## EXERCISE TASK:
In the forum post on combining R data frames, why did the author stop merging all the .csv files before preprocessing and instead treat each trading day separately? Answer in one to three sentences.

## EXCERPT TO READ:
········

Reputation: 77
In my global environment I have multiple data frames from different .csv
files. Each data frame is one day of observation of trading activity. Due to some performance challenges I had to perform some data preprocessing while I was uploading each .csv
file in R. The result is in the following image:
Now I would I like to combine each data frame in the consecutive order: for example
masterDataFrame <– rbind(durData_IBM_AskSide1, durData_IBM_AskSide2)
masterDataFrame <– rbind(masterDataFrame, durData_IBM_AskSide3)
masterDataFrame <– rbind(masterDataFrame, durData_IBM_AskSide20)
My first approach was first to combine all the csv
files in one and then perform my data preprocessing steps. This resulted in a very large data frame and the data preprocessing steps took over 10 minutes. The time aspect isn't my major issue, the problem was that between to consecutive days( ending of one day, starting of the following up day) my code produces an "event" which resulted in values which are wrong. So I had to treat each day separately and start anew for each trending day. The workaround was just an If statement that checked If date[i] == date[i+1]
. By the way my data frame is sorted ascending for each trading day and I have time column which looks like this
is of type POSIXlt
.

········

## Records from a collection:

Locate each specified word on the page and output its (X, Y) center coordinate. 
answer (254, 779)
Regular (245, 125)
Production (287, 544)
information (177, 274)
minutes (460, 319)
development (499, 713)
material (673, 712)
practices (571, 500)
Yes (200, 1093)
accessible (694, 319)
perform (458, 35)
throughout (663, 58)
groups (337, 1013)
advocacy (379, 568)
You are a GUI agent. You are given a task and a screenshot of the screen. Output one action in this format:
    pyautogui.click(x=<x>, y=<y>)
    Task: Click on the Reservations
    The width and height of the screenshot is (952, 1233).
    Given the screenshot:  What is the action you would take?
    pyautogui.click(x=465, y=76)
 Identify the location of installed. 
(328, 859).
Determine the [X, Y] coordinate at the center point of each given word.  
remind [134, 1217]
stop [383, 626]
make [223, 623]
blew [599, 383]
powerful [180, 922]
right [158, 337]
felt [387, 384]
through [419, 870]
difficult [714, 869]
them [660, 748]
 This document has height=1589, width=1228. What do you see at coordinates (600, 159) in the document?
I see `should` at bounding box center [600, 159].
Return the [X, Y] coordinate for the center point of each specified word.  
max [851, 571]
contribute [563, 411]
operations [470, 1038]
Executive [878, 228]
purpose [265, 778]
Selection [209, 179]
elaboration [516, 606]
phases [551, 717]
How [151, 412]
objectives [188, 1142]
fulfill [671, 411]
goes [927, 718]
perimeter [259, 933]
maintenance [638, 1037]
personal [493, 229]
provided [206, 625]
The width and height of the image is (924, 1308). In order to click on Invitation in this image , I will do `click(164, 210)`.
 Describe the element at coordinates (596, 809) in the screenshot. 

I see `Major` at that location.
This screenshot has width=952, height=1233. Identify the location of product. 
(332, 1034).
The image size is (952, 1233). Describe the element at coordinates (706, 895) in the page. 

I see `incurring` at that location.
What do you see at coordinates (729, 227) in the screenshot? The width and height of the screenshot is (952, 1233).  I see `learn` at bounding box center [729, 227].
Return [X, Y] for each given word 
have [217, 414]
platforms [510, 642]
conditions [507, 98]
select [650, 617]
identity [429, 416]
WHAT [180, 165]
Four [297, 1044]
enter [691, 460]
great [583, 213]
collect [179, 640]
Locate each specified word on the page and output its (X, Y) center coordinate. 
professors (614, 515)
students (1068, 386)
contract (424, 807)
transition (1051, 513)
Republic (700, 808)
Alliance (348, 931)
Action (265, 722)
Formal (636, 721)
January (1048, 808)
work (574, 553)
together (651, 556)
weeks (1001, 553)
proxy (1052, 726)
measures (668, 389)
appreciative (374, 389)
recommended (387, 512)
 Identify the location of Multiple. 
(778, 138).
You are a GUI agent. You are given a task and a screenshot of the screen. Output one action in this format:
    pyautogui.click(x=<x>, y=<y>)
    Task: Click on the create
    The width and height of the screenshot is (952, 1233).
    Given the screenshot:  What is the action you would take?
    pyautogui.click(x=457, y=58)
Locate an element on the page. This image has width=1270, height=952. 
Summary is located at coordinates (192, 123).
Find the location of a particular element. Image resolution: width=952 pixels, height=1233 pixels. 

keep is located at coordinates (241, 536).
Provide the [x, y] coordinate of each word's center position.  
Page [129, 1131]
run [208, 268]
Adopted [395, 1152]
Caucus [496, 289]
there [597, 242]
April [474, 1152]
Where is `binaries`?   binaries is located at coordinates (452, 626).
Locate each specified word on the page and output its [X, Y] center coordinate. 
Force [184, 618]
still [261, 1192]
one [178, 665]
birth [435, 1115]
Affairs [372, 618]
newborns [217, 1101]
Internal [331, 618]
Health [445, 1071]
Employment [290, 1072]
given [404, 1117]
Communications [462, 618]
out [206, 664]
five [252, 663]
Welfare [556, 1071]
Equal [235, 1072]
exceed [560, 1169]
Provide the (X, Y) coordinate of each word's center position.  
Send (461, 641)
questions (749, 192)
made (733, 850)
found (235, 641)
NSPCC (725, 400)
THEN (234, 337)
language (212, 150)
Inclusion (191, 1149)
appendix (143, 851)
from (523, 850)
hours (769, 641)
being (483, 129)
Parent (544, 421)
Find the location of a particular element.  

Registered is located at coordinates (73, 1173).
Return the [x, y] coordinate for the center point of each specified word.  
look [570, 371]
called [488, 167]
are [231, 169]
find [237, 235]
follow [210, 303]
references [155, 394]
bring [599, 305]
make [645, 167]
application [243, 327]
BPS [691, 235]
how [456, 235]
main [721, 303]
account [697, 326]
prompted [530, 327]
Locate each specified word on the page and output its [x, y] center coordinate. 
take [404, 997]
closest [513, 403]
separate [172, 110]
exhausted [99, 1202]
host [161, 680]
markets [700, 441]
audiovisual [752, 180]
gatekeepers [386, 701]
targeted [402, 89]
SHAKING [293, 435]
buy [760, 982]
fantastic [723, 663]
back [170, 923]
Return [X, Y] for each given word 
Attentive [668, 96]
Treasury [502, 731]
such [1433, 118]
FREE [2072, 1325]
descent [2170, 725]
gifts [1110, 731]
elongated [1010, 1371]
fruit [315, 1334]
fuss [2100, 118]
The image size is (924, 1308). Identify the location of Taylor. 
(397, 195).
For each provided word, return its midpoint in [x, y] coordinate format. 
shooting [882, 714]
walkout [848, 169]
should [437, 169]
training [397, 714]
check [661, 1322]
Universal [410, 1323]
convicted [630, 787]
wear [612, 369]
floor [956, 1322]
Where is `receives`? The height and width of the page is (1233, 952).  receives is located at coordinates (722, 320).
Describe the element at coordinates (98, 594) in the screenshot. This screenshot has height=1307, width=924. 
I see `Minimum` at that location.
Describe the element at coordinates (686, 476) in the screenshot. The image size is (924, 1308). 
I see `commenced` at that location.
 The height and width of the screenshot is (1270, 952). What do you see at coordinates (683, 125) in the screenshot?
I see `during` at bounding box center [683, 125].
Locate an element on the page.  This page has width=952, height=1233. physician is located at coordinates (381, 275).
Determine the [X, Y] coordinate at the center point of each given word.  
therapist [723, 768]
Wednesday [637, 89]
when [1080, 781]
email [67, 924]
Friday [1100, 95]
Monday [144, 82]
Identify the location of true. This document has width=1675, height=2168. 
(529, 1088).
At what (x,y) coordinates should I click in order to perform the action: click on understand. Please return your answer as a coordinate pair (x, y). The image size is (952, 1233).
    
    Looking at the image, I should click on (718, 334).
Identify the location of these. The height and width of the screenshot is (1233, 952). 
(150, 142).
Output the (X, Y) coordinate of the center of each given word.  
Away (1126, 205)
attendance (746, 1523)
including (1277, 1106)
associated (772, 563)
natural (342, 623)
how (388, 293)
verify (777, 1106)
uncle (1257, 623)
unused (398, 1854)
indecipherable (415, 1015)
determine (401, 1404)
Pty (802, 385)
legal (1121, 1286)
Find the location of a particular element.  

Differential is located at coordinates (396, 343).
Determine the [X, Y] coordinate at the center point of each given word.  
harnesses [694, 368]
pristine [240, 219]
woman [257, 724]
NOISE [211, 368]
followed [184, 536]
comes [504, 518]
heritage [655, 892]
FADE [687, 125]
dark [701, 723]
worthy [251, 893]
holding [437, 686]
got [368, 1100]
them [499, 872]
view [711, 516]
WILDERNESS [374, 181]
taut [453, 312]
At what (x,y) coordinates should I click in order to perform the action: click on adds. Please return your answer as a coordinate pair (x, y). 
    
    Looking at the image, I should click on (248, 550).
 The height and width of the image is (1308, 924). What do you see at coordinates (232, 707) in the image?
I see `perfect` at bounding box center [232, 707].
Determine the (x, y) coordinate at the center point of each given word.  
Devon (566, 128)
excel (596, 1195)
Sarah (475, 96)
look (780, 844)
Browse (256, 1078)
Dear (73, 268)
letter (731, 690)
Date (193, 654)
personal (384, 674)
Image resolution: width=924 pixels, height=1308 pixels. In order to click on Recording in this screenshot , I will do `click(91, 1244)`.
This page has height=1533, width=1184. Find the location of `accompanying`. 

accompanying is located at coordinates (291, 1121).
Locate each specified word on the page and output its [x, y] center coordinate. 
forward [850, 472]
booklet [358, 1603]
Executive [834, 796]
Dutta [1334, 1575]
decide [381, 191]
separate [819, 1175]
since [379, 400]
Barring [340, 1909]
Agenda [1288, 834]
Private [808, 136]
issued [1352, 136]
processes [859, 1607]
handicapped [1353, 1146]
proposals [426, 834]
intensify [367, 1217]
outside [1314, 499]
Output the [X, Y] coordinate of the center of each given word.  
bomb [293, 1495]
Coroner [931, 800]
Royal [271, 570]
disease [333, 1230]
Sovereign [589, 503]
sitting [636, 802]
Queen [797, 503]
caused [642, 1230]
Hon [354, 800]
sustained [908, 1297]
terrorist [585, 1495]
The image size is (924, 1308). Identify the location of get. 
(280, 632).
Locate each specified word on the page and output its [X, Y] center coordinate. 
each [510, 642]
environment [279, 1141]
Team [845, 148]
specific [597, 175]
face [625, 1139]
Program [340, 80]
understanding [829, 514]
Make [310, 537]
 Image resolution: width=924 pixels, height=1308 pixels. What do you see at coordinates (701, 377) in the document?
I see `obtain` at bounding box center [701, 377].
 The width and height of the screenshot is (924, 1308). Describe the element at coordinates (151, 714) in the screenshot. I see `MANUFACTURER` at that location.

········

## WRITTEN SOLUTION:
When all the .csv files were merged into one data frame first, the preprocessing code produced an "event" between consecutive days, at the end of one day and the start of the next, and this gave wrong values. The author therefore had to treat each day separately and start anew for each one. The long processing time of over 10 minutes was not the main issue.